Did you ever want to make a leather purse yourself? I always wanted but I thought it will be too complicated. But it turned out nothing could be further from the truth.
I made this lovely little leather purse and got lots of compliments. One of my friends even said that it’s absolutely the most beautiful purse she has ever seen. Well, it’s unique and I have never come across anything like it in stores. So I am excited to show it off!
I decided to publish this tutorial on how you can make the purse too because many of my friends showed interest.
This charming purse is made from soft lambskin leather and is embellished with leather flowers, and real pearls, it has nice shoulder straps and a classic metal frame closure. Inside it can easily fit a cell phone, a wallet, car keys, a compact mirror, and lipstick. It’s perfect for a party, a wedding, or any formal occasion. Also, it can be a pretty gift.
I was inspired to create the embellishments by these Chanel and Fendi purses.
If you make the purse yourself it will not cost you an arm and a leg, right?
Also, I found the design and inspiration on one Russian YouTube channel, here is the link. You do not need to speak Russian, the images speak for themselves.
To start, I would like to share with you some thoughts about sewing with leather – a few important things for you to keep in mind while you work with it.
Leather is a wonderful material to work with and it’s easier to handle (with proper tools) than you may think. For example, lambskin leather is quite soft and lightweight and it’s no thicker than denim, corduroy, or upholstery fabric so your home sewing machine can sew it without any problem.
Leather doesn’t fray and because of this you don’t need to finish edges – a serger is not required to sew leather! Leather is easy to cut and embellish!
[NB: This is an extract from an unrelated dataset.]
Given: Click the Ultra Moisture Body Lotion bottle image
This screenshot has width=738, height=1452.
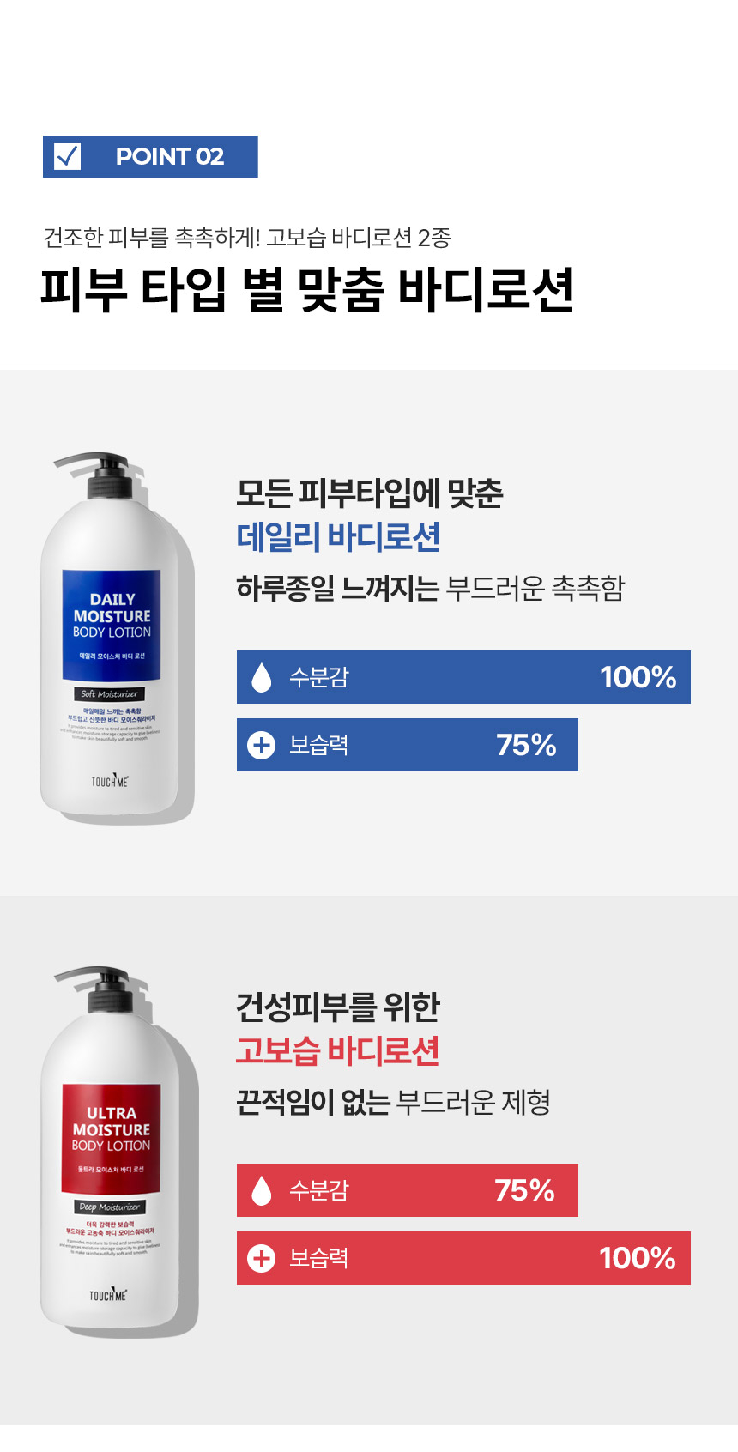Looking at the screenshot, I should (117, 1150).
If cared for properly, leather will provide years of wear and your leather garments and accessories will look stylish for many years.
All you need are a few special notions and tools and the courage to find a way around some challenges. I think the only way to build your confidence in working with leather is by practicing.
I like to sew with leather. Leather garments and accessories are always in fashion but they are really expensive. If you make a skirt or a bag yourself it will be much cheaper. The only thing you need to invest in is those luxurious skins.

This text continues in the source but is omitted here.